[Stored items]
# # # # #

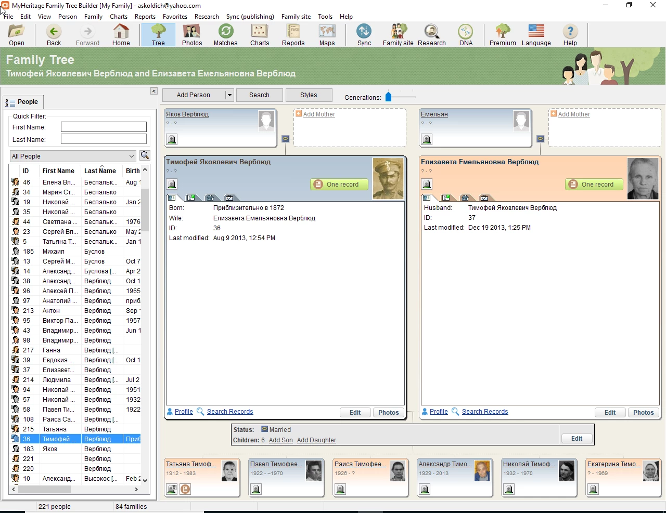Start Sync using the Sync toolbar icon
The image size is (666, 513).
(x=364, y=34)
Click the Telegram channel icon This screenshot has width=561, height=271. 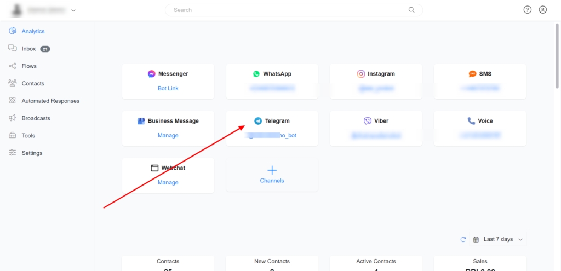click(258, 121)
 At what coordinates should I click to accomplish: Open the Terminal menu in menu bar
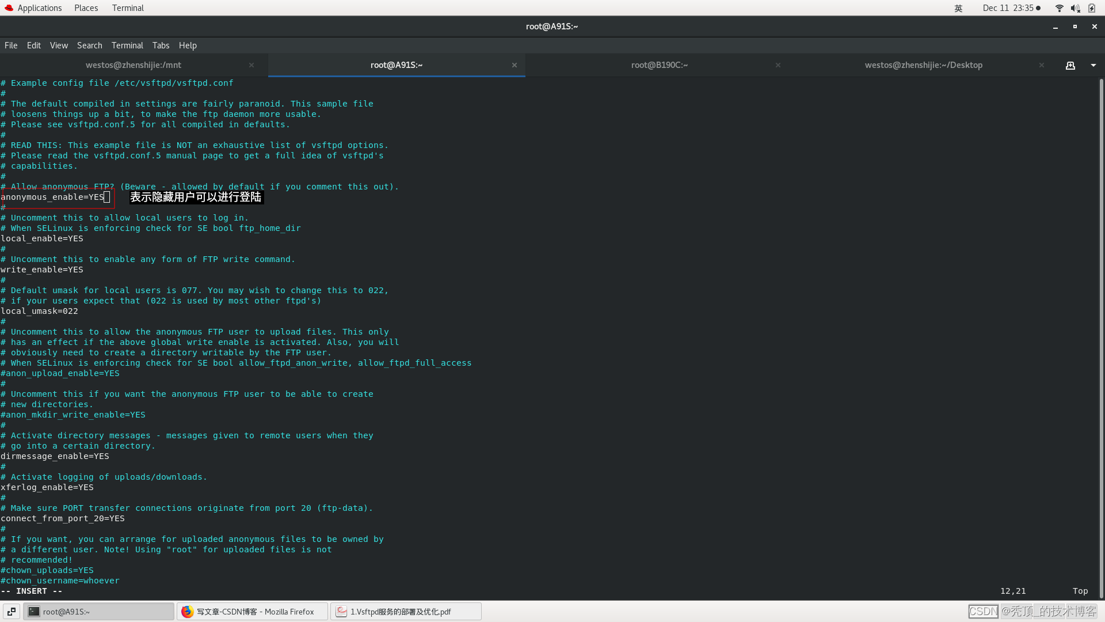tap(127, 45)
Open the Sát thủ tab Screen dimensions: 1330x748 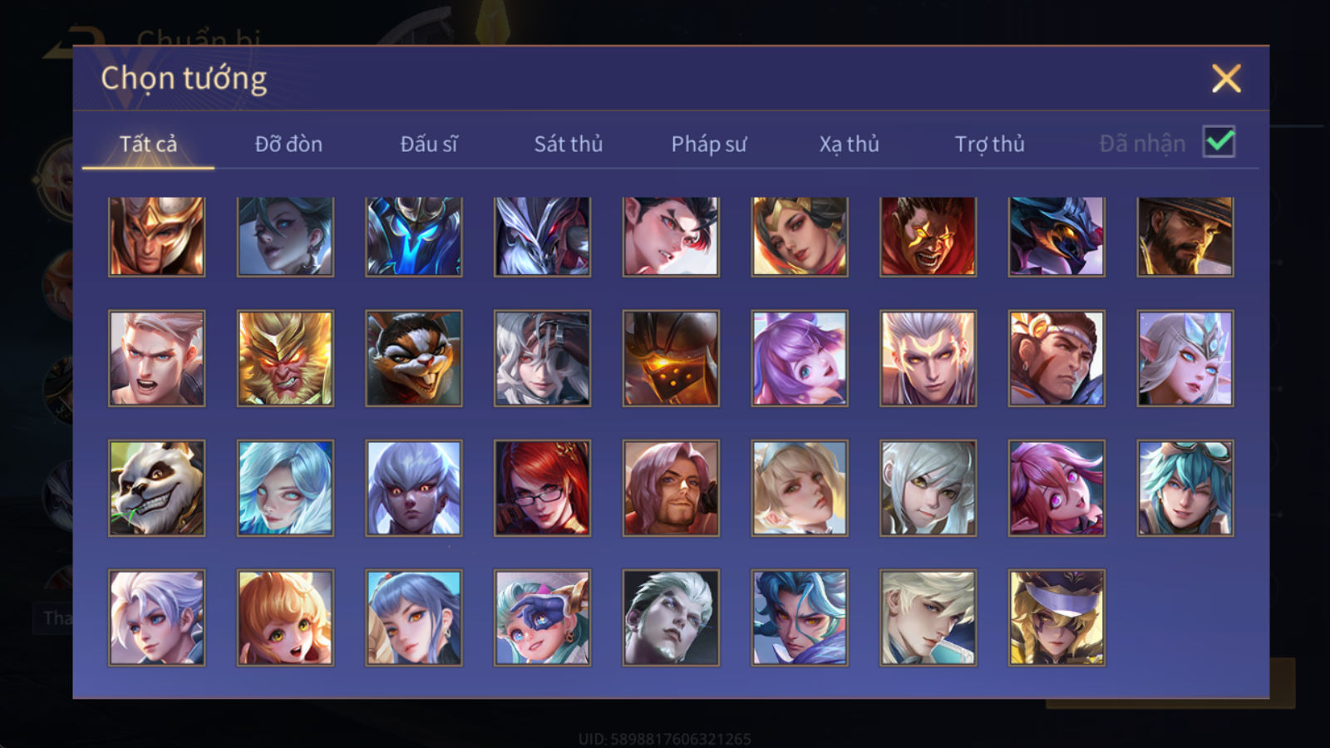[568, 144]
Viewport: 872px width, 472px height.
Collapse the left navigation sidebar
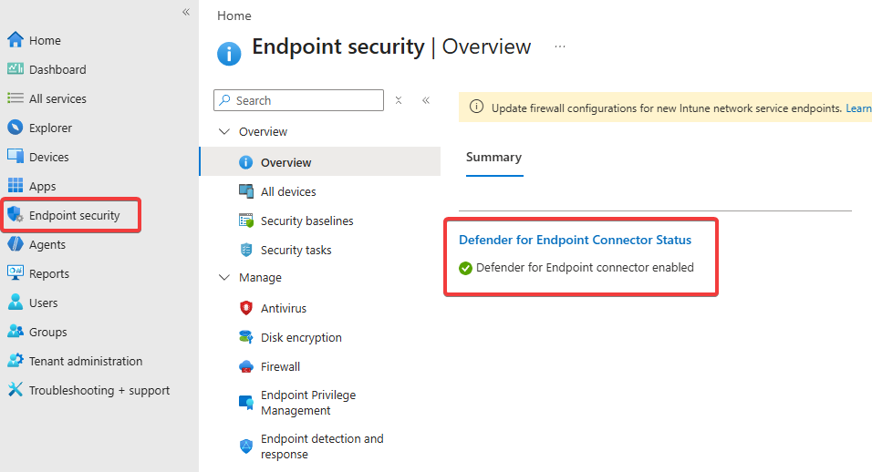(x=186, y=12)
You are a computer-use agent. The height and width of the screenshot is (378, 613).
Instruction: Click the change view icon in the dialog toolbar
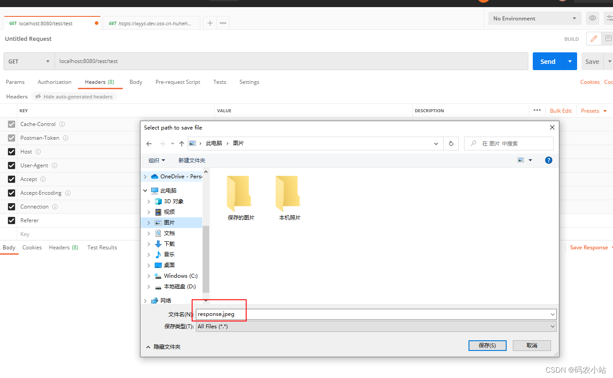pyautogui.click(x=520, y=160)
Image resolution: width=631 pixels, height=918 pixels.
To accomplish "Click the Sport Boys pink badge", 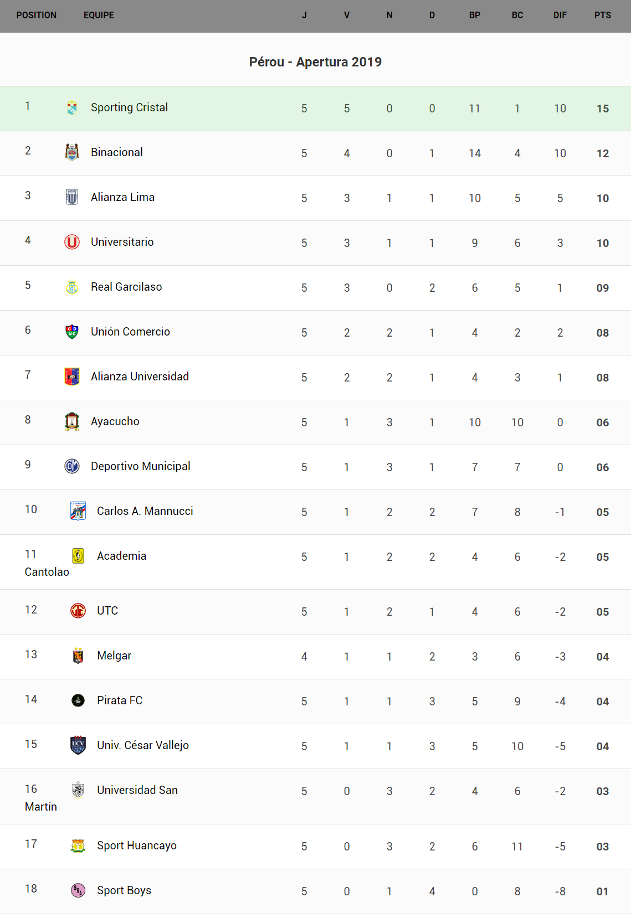I will pyautogui.click(x=78, y=890).
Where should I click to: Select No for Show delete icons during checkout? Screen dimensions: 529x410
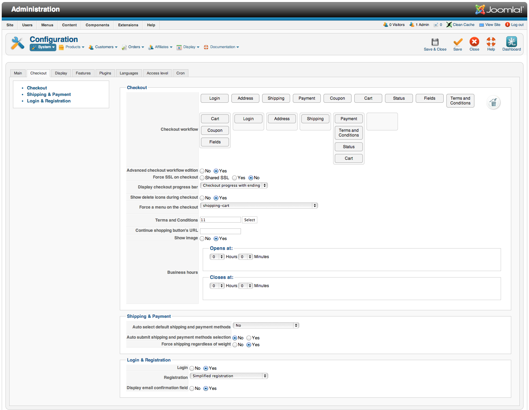pos(202,198)
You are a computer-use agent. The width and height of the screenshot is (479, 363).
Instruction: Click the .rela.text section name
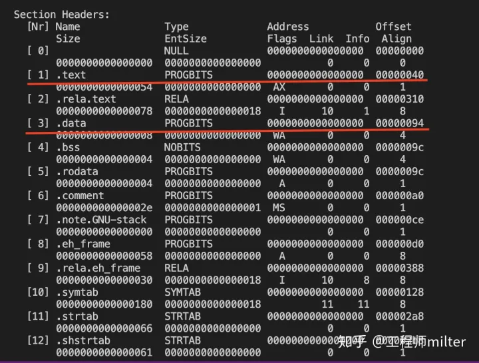click(86, 99)
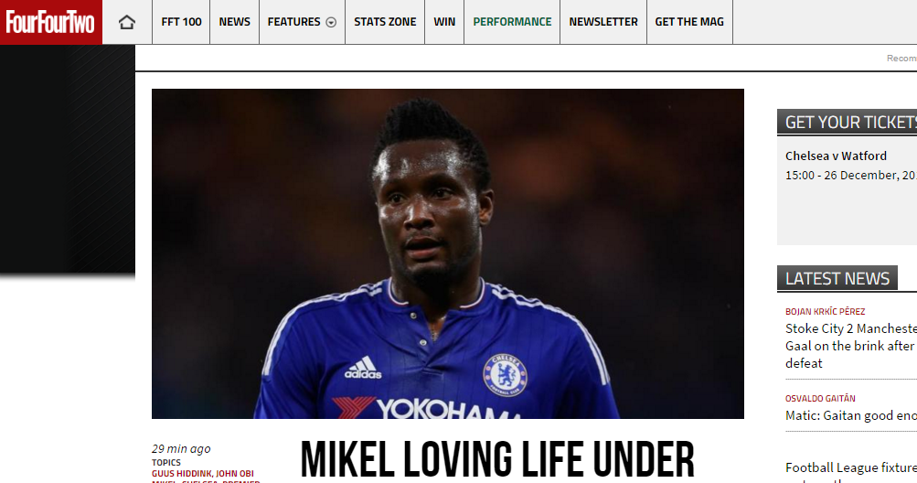The image size is (917, 483).
Task: Click the FourFourTwo logo
Action: 51,22
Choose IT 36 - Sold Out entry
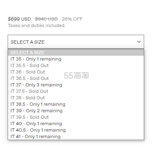Viewport: 153px width, 151px height. click(x=76, y=72)
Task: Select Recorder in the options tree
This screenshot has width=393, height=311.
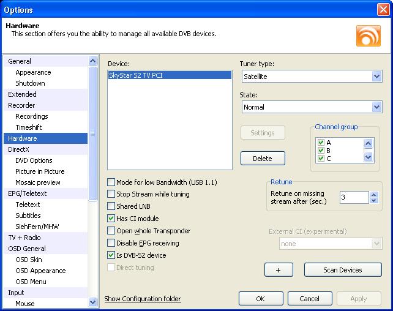Action: coord(21,105)
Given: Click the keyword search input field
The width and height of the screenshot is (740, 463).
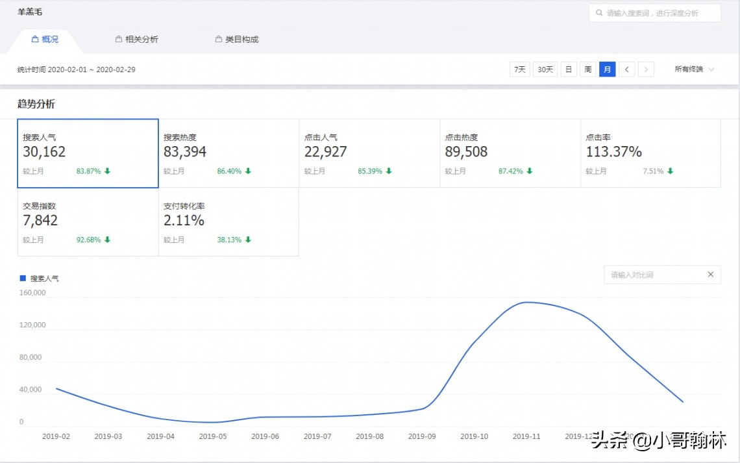Looking at the screenshot, I should point(659,13).
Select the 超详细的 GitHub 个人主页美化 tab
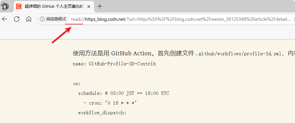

# # # # #

### Your assignment
Scan the data above for the string "computer" and copy each line where it appears.

### Answer
You are a computer-use agent. The height and width of the screenshot is (378, 613).
You are a computer-use agent. The width and height of the screenshot is (479, 363).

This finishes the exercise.